Reading text:
College is an exciting time, and it seems to end just as quickly as it begins. I had the pleasure of attending UC Santa Cruz – if you’ve never seen the campus, it’s absolutely gorgeous – and I still benefit from so many of the experiences I had there: great friends, a degree program I truly enjoyed, valuable job skills, and the beginnings of financial wisdom.
For many of us, college marks some of the most significant times we are entrusted with our own financial future instead of our parents taking care of everything – it varies for everyone, but I know it was the first time I was in charge of paying my own rent, budgeting food money and fun money, as well as getting my very first credit card. Excitingly (and terrifyingly), my parents were no longer overseeing every move I made…which, sometimes lead to them helping me fix a mistake or two. For better or worse, it was a valuable learning experience.
If I could go back in time, here are the three pieces of advice I would give myself as I embarked on my college adventures:
- Pay your student debts as you go
If you’re taking on any student loans for college, paying some off along the way would be my top piece of advice. This was something I never once considered doing – you pay back your debts after you graduate, right? Well, that’s just one option. For many loans, your interest doesn’t start accruing until six months post-graduation, which is when you’re on the hook to begin paying those back. You can wait until that grace period ends (which is exactly what I did), but if I could do it all over again, I would have used some of the money I made at my part-time job to chip away at those debts over the four years I was in school. As a bonus, those payments go directly toward the principle of your loan, so you save yourself money in the long run by avoiding interest!
- Learn to budget sooner rather than later
Fortunately, I was a very responsible credit card user, even when I just started – I never put more on my credit card than I had available in the bank to pay off my balance in full. That was a good call, but an even better call would have been implementing a more sophisticated budget than “swipe until you hit $0 then stop”. It’s great not to over-spend, but it’s even better to over-save. I would definitely have tried to practice better money management and staying on top of the details of my finances, and maybe have had a more generous savings which would have been a very nice resource for the post-graduation job hunt. On a related note, many jobs now look at your credit score as a part of your pre-employment background check, so consider that just one more great reason to practice responsible money management.

Supplied entries:
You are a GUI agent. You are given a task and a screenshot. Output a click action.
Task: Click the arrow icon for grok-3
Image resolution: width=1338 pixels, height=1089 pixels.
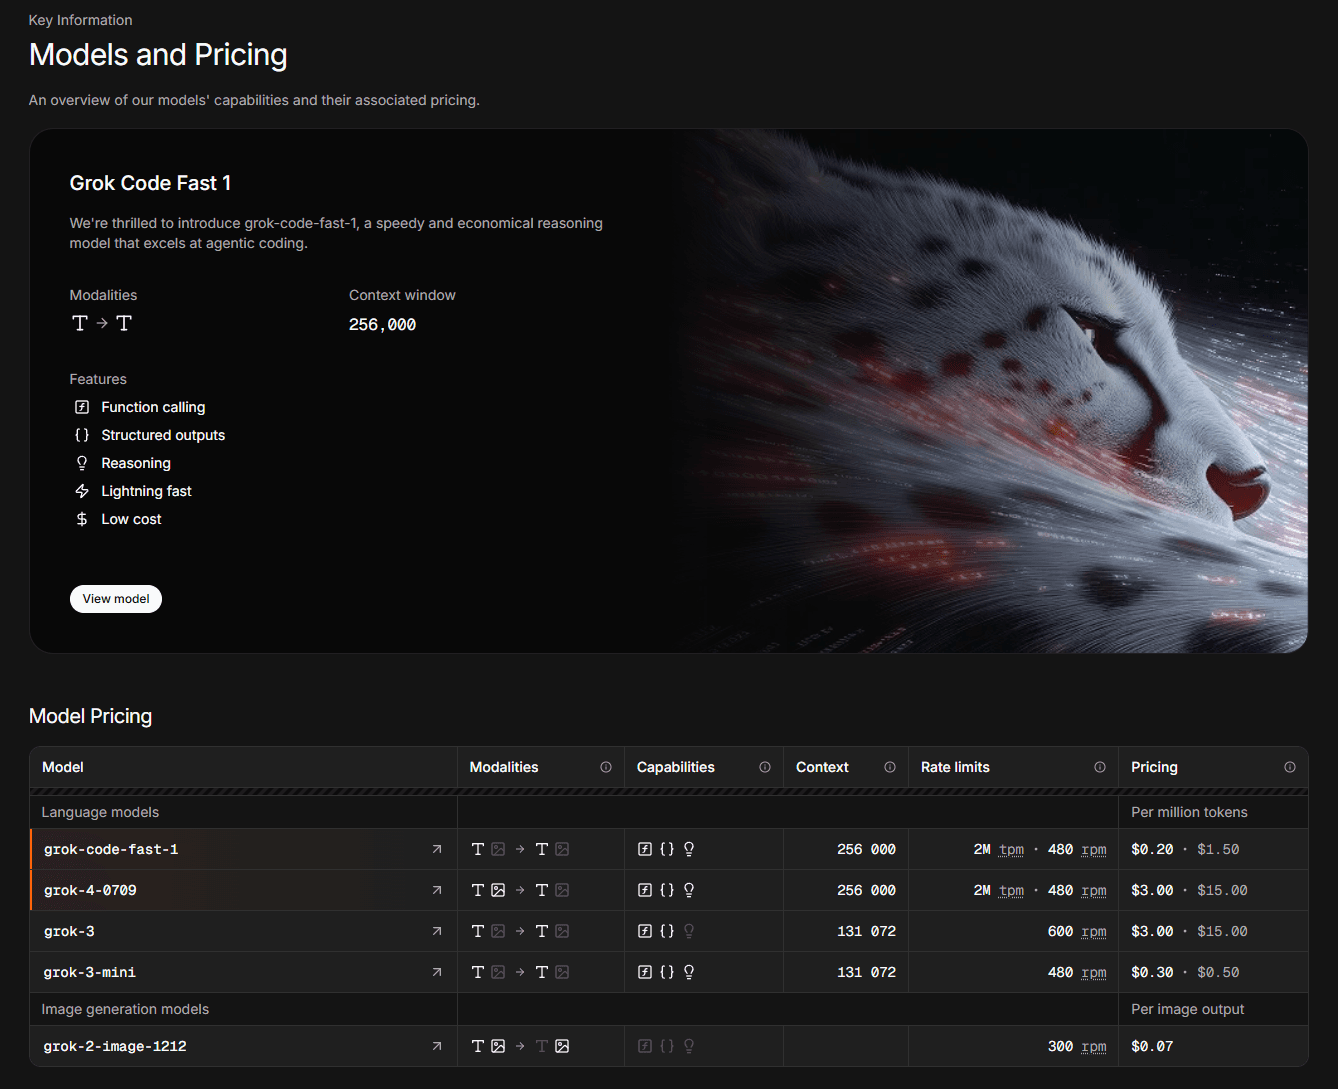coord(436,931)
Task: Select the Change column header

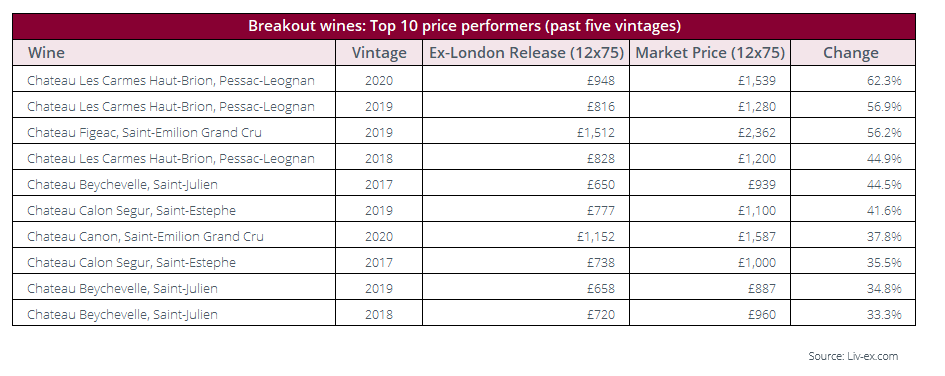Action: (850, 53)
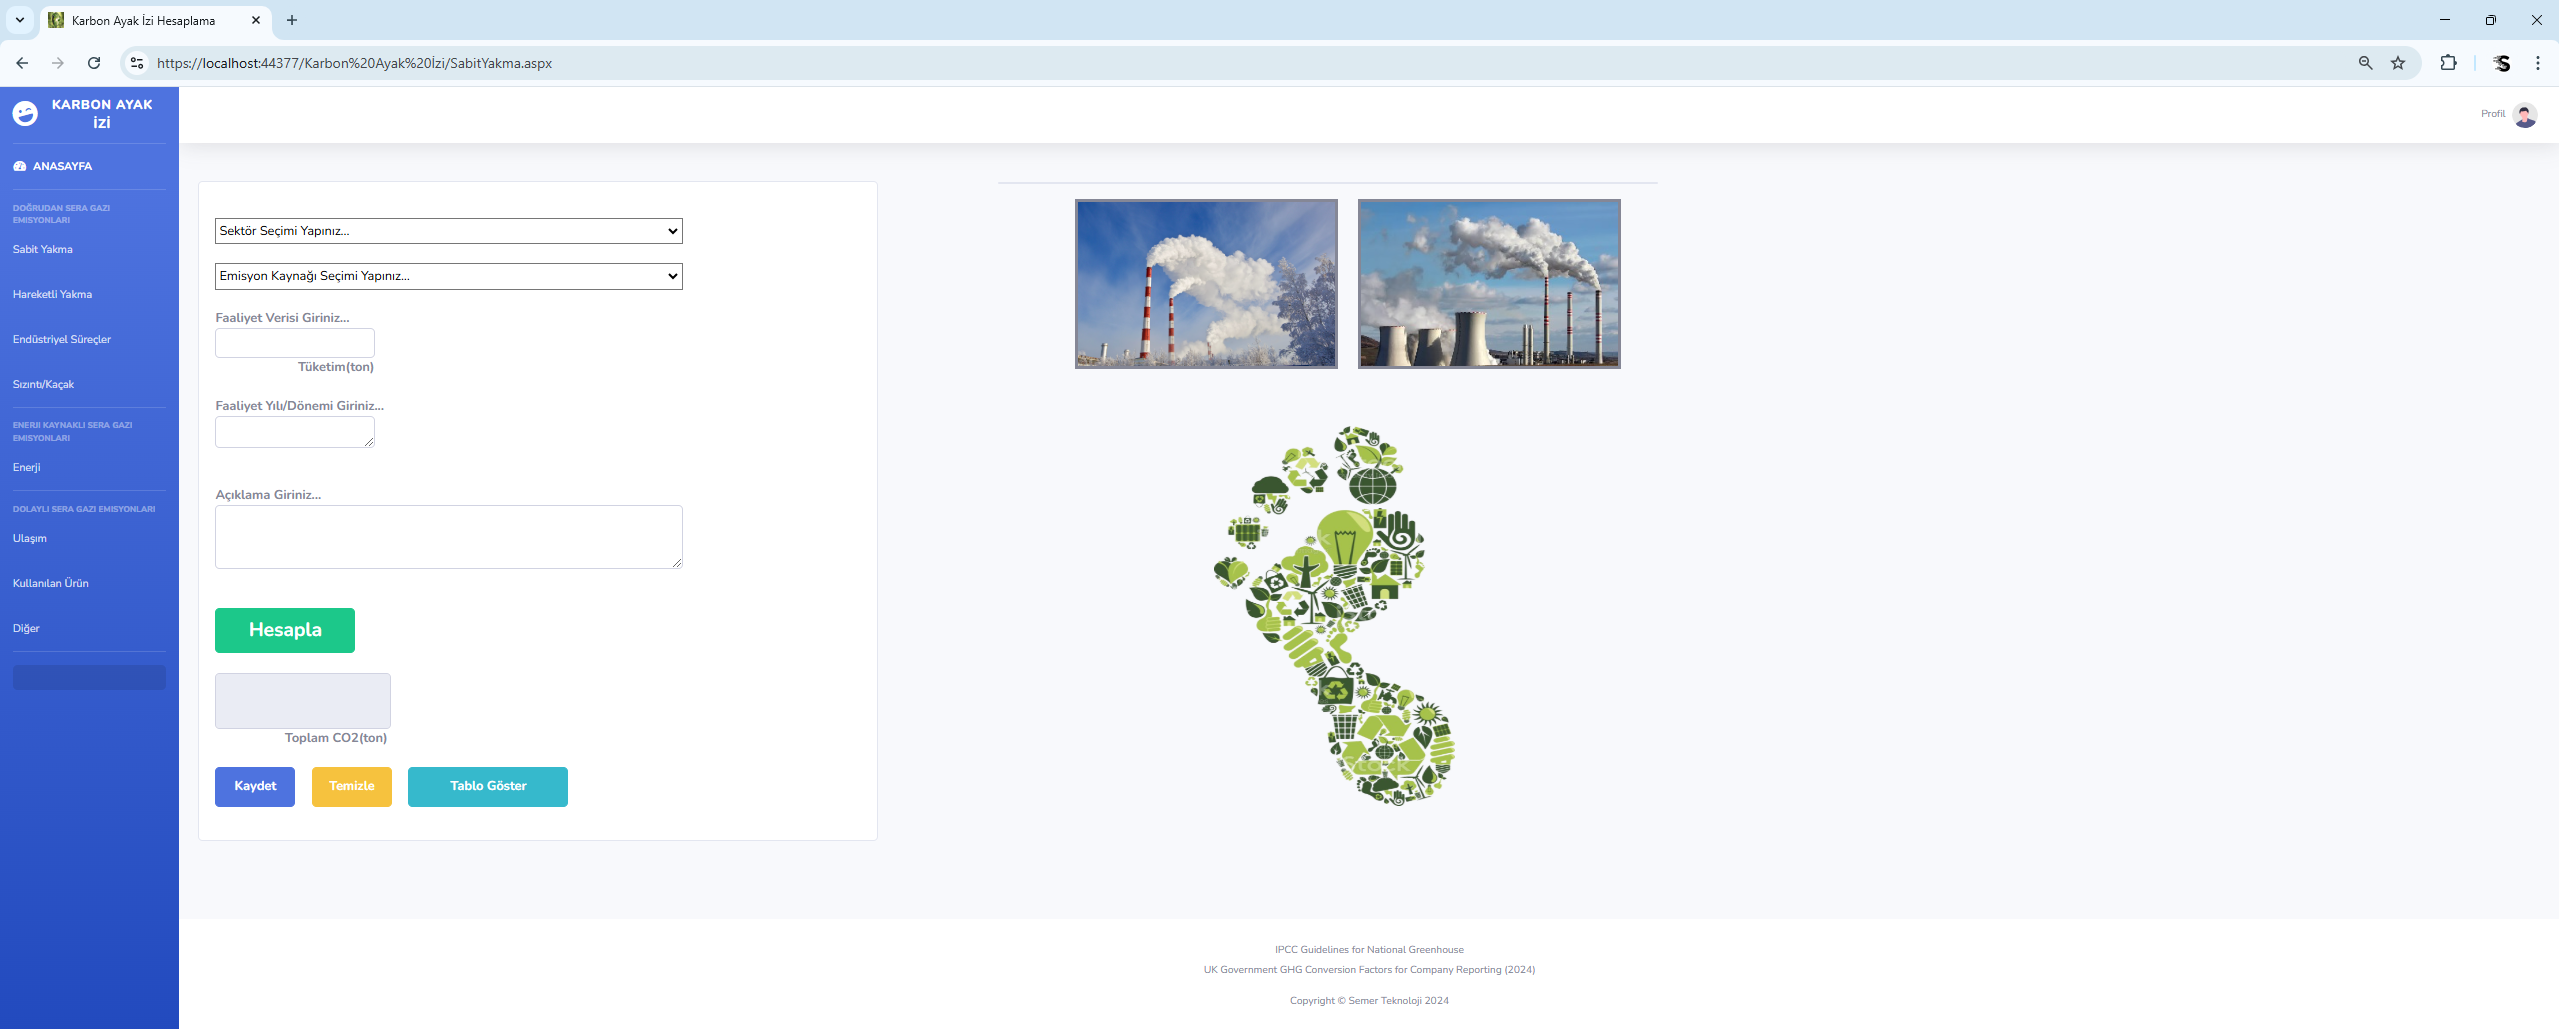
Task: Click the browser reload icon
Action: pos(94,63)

---

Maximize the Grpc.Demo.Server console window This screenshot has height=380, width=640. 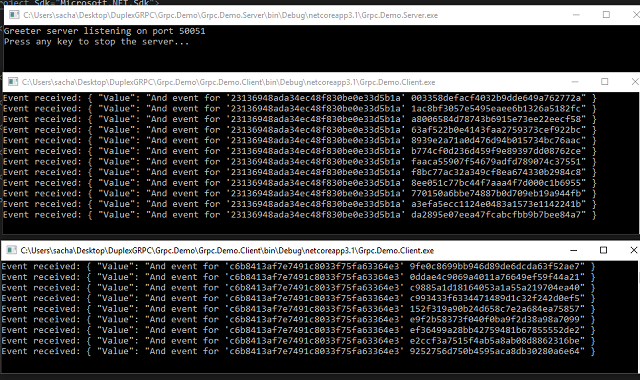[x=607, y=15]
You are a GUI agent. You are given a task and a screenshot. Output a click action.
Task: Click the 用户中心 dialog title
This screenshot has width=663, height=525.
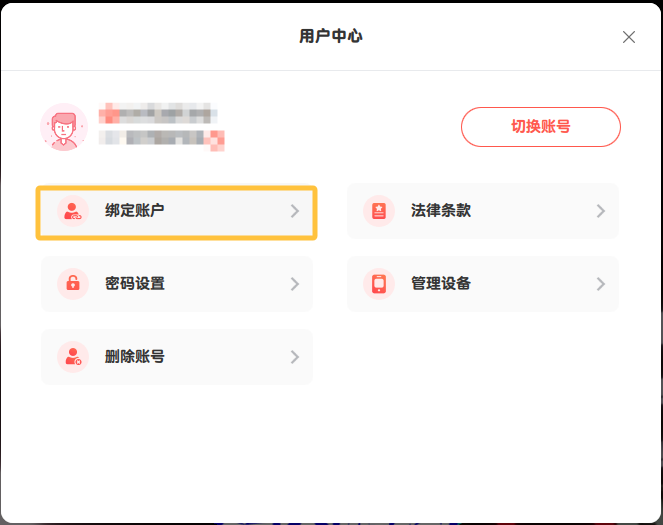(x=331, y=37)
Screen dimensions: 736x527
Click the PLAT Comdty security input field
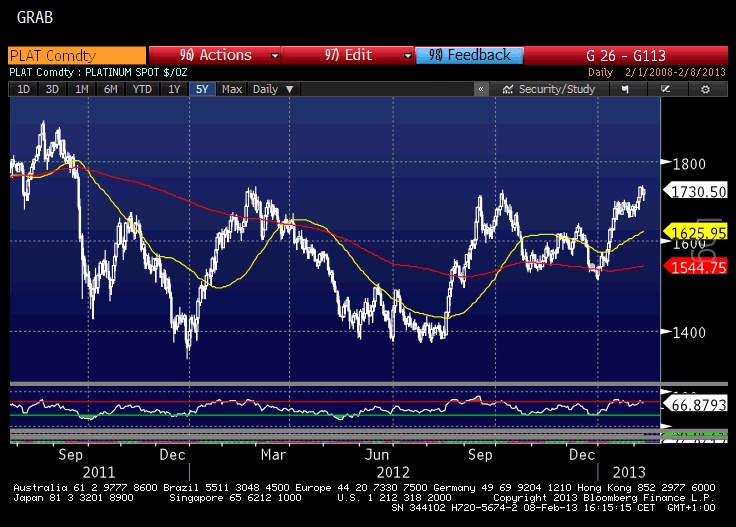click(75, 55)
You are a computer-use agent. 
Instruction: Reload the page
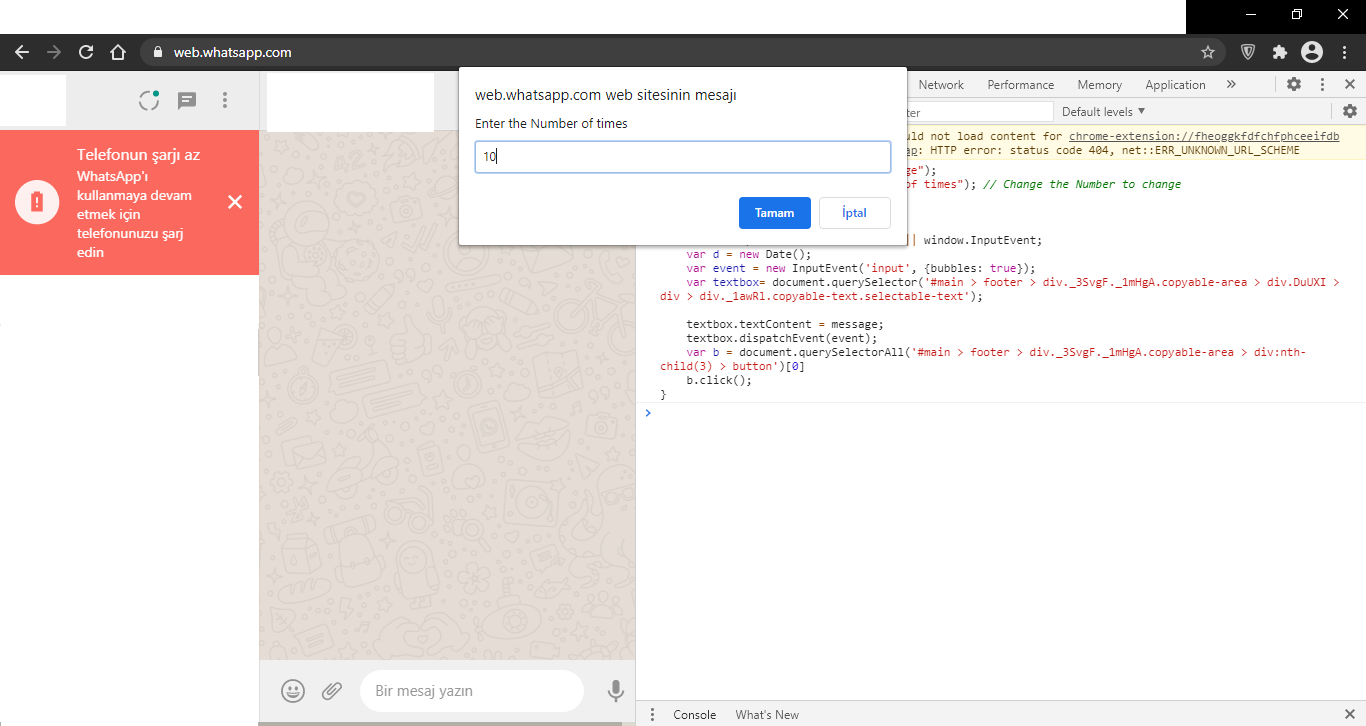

---

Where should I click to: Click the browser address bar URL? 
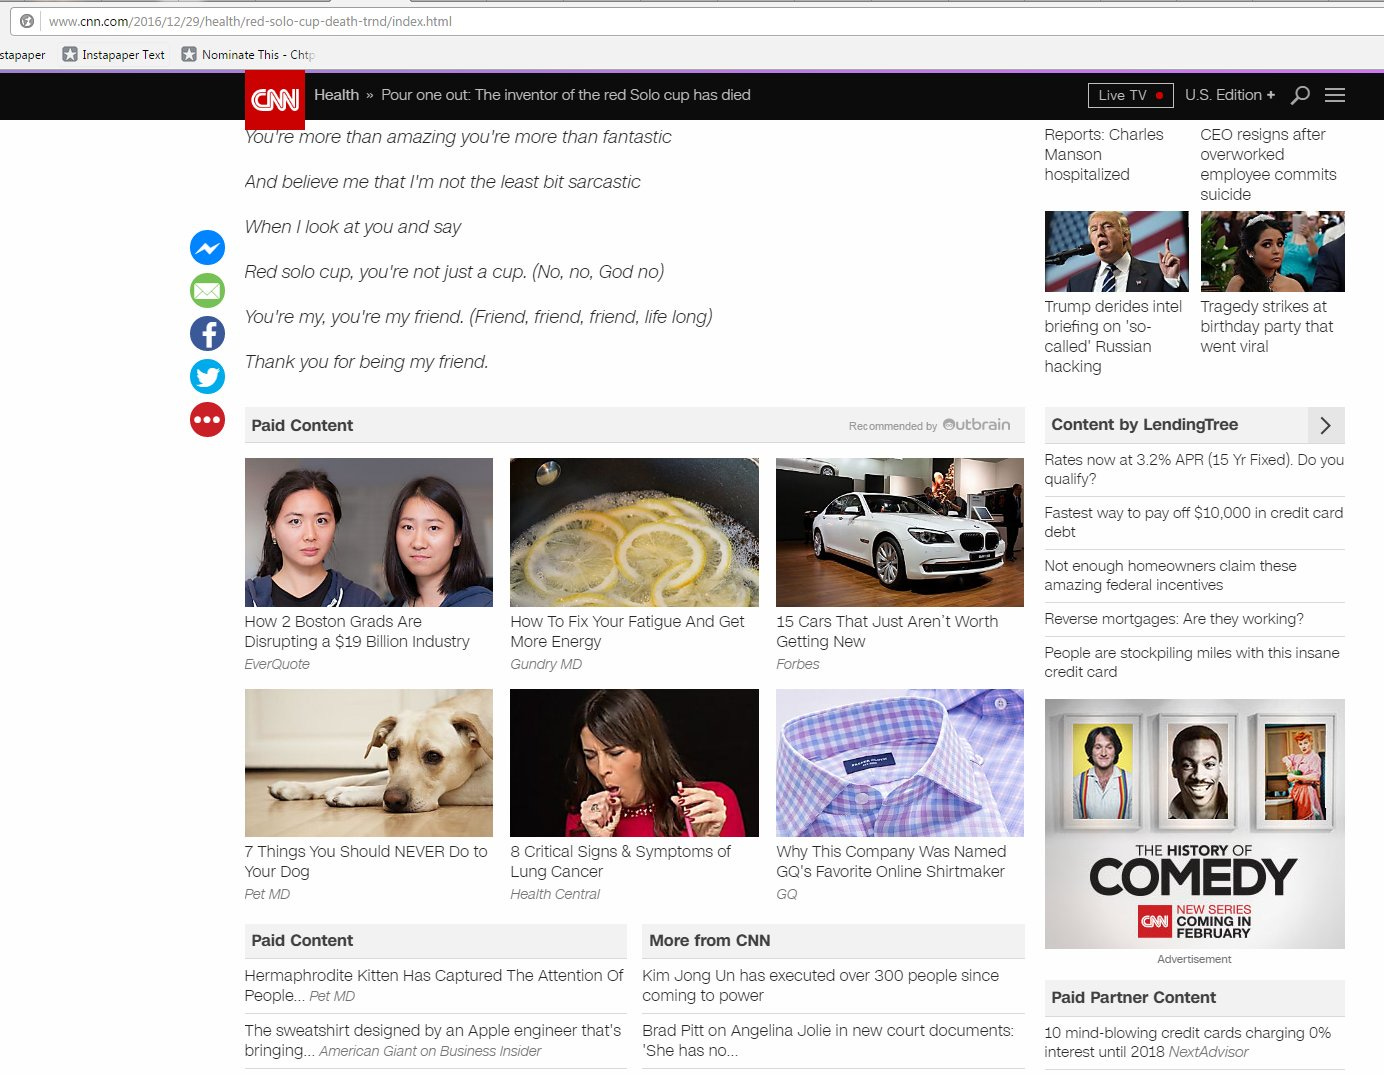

Work to be completed: Could you update the college finance passage from "For many of" to "valuable learning experience.", changing "parents" to "family" throughout?

Response below:
For many of us, college marks some of the most significant times we are entrusted with our own financial future instead of our family taking care of everything – it varies for everyone, but I know it was the first time I was in charge of paying my own rent, budgeting food money and fun money, as well as getting my very first credit card. Excitingly (and terrifyingly), my family were no longer overseeing every move I made…which, sometimes lead to them helping me fix a mistake or two. For better or worse, it was a valuable learning experience.